Lawyers don’t use much Latin nowadays but ‘caveat emptor!’ – roughly translated as ‘buyer beware!’ – is still a fundamental principle that applies to property sales.
Lawyers don’t use much Latin nowadays but ‘caveat emptor!’ – roughly translated as ‘buyer beware!’ – is still a fundamental principle that applies to property sales. In one case exactly on point, a builder defeated a breach of contract claim brought by a woman who tripped over a defective paving stone and broke her back.
The pensioner bought a newly constructed home from the builder about 18 months before she suffered the catastrophic fall in her garden. She was left paralysed in all four limbs and confined to a wheelchair. The uneven stone had been shoddily laid by a subcontractor. The woman sued the builder for around £3.5 million.

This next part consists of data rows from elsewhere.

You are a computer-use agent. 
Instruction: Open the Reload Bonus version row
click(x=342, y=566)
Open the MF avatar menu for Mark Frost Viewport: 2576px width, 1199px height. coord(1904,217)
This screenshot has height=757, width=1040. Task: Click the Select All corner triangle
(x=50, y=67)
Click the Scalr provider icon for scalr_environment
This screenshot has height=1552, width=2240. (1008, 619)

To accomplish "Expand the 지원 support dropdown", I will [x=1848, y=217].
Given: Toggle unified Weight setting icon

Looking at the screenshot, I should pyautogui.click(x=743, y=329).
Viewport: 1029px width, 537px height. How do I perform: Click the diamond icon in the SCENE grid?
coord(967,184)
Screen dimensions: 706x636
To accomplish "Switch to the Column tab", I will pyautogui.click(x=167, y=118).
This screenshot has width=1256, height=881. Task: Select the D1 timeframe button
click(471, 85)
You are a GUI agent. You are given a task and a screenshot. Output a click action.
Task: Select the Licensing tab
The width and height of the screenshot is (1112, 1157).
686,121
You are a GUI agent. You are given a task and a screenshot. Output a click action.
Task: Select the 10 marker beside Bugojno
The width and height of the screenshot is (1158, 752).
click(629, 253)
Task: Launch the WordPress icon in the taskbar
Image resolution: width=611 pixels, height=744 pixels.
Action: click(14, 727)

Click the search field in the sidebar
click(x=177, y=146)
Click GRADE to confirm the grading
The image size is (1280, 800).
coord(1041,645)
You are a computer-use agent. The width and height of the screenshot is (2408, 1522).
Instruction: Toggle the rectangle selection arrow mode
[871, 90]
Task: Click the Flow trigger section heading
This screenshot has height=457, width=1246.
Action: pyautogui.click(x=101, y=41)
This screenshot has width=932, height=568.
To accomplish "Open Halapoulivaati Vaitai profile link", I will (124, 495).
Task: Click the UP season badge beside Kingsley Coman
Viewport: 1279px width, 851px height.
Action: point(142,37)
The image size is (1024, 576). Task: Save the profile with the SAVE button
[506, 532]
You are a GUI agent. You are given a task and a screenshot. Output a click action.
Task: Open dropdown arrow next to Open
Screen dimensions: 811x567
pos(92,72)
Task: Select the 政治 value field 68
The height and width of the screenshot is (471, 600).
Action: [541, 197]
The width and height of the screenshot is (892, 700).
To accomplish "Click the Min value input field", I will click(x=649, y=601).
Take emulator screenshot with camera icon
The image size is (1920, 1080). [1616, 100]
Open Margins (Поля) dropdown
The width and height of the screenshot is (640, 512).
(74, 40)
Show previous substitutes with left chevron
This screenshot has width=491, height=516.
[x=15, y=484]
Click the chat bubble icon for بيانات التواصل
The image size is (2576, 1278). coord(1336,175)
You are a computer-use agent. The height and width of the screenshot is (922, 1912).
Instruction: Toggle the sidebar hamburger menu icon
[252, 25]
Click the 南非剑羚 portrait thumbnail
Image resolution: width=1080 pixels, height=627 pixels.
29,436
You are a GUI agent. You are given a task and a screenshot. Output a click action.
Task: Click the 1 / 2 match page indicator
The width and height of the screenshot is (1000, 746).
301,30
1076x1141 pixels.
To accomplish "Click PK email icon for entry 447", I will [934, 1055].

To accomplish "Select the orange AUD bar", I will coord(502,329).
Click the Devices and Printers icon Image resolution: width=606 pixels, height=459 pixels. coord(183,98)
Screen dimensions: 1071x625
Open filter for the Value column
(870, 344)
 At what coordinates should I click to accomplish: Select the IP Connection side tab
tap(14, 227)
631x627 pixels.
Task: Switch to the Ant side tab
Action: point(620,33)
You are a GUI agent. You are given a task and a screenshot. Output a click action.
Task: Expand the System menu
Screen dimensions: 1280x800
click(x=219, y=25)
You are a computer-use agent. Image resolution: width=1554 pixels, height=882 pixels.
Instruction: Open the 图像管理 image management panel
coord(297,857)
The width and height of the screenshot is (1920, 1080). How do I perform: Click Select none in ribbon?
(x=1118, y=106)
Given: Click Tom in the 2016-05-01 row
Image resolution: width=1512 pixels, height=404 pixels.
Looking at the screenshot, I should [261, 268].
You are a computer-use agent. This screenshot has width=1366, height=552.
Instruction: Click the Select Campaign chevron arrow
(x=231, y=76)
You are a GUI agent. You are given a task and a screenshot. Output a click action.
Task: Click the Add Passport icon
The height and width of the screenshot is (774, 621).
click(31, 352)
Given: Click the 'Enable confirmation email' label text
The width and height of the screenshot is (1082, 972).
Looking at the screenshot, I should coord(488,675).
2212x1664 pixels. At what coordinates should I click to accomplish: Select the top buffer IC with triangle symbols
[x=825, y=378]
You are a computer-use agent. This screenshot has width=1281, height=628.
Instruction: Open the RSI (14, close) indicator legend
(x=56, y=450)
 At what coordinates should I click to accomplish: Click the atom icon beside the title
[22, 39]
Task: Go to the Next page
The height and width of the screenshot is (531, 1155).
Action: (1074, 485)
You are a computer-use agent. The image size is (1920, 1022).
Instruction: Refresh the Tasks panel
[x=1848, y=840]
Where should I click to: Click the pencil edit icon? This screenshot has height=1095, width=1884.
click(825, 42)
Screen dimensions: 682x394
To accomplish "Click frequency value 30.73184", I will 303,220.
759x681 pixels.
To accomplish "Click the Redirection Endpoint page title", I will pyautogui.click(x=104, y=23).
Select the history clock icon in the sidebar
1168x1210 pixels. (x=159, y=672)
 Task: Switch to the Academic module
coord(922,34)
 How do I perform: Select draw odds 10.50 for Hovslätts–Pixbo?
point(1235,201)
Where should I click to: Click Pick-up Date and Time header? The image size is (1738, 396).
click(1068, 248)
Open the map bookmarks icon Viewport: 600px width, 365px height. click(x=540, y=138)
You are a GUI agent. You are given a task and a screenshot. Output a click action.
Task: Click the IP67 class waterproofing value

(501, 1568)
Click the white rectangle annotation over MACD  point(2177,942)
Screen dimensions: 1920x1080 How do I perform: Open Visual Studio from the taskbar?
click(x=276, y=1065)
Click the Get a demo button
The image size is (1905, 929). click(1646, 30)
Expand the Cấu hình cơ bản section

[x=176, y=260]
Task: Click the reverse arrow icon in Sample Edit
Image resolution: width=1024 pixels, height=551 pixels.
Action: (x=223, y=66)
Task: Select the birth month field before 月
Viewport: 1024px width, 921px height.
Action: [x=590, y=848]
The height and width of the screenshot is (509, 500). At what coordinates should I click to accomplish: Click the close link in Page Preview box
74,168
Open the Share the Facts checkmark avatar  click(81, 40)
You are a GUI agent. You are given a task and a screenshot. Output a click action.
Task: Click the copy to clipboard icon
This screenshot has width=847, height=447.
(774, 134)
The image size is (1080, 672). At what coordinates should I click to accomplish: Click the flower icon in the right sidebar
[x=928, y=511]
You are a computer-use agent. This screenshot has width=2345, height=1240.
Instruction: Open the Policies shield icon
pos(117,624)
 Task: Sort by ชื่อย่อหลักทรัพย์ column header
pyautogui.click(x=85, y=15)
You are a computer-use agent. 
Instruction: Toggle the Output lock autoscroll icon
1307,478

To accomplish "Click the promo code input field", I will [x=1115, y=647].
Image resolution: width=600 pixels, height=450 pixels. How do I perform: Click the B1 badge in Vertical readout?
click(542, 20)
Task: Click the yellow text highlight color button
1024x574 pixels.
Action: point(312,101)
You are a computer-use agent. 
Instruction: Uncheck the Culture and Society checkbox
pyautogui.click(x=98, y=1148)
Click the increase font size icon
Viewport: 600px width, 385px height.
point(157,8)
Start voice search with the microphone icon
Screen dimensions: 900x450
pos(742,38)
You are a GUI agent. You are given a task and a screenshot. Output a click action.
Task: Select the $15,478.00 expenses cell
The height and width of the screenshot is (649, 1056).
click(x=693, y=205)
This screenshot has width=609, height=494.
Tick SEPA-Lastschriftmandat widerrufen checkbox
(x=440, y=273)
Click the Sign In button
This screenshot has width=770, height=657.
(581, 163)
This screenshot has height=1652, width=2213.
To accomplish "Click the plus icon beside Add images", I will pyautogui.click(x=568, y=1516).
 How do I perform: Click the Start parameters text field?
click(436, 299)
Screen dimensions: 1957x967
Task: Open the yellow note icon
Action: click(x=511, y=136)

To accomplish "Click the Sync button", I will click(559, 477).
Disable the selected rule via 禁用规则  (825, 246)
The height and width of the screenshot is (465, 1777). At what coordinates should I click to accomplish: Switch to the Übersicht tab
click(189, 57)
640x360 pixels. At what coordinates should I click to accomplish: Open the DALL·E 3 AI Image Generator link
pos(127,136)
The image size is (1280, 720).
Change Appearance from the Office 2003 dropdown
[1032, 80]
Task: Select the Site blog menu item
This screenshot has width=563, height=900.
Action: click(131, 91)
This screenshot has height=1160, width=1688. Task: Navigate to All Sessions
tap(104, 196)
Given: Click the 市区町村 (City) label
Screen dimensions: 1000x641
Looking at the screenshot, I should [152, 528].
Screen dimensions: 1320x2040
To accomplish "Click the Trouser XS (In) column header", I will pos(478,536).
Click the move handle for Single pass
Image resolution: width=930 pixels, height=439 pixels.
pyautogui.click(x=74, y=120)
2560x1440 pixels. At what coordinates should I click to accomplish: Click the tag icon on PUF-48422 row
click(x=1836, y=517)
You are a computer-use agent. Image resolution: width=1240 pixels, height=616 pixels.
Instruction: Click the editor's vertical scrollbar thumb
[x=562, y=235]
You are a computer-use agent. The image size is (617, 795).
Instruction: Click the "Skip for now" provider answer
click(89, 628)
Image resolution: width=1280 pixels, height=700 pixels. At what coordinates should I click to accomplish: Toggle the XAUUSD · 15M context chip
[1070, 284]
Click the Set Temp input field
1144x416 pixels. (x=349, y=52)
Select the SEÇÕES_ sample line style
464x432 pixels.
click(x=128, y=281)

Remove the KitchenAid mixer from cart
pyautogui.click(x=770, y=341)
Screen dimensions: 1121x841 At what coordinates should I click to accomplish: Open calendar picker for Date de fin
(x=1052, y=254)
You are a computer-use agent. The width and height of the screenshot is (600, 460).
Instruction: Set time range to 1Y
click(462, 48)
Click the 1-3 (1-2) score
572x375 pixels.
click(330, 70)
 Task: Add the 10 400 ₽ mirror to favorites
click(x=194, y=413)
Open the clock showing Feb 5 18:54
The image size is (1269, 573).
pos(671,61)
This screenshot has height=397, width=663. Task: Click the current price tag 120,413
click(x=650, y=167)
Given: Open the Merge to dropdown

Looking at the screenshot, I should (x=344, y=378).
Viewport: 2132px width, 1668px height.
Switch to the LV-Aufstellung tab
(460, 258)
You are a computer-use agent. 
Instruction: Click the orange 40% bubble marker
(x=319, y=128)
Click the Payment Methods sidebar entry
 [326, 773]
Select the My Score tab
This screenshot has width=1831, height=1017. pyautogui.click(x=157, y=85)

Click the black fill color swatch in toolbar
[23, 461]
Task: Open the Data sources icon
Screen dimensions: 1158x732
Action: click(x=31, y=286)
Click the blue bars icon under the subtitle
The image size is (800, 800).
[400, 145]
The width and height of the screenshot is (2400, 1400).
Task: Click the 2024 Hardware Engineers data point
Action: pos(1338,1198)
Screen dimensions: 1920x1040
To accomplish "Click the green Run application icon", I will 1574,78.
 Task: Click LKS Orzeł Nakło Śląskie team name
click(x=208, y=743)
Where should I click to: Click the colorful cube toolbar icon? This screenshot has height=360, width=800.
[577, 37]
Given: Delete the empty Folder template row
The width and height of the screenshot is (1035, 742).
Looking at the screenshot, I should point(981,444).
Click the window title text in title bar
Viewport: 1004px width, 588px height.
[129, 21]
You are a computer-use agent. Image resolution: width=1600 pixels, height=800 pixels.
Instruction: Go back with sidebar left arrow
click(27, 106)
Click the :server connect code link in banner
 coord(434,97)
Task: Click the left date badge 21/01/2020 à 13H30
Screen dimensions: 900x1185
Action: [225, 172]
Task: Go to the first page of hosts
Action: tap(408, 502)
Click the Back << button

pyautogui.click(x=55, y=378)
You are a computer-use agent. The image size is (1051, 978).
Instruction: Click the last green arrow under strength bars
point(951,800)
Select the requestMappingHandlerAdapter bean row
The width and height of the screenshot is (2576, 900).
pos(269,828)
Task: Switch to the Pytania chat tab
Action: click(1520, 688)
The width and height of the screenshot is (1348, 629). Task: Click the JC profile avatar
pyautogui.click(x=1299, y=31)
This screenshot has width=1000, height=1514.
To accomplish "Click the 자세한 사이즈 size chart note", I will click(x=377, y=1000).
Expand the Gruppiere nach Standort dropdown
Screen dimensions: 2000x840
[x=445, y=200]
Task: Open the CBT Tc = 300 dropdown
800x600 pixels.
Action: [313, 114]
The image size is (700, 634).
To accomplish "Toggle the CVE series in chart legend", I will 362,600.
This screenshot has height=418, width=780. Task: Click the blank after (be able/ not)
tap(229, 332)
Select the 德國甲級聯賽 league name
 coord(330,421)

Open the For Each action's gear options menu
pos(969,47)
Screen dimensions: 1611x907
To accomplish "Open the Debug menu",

In dismissing her claim, however, the High Court noted that she had formally agreed in the sale contract that she had inspected the property and that she was purchasing it in the condition it was in on the date that the deal was finalised. She had been expressly advised by her solicitors that any snagging defects that required to be remedied needed to be itemised in the contract.
However, that had not been done and the woman had instead relied on the fact that the property was covered by a National House Building Council guarantee. The builder had assured her that he would ‘sort out’ the defective paving but the Court found that that did not give rise to a collateral contractual obligation to do so.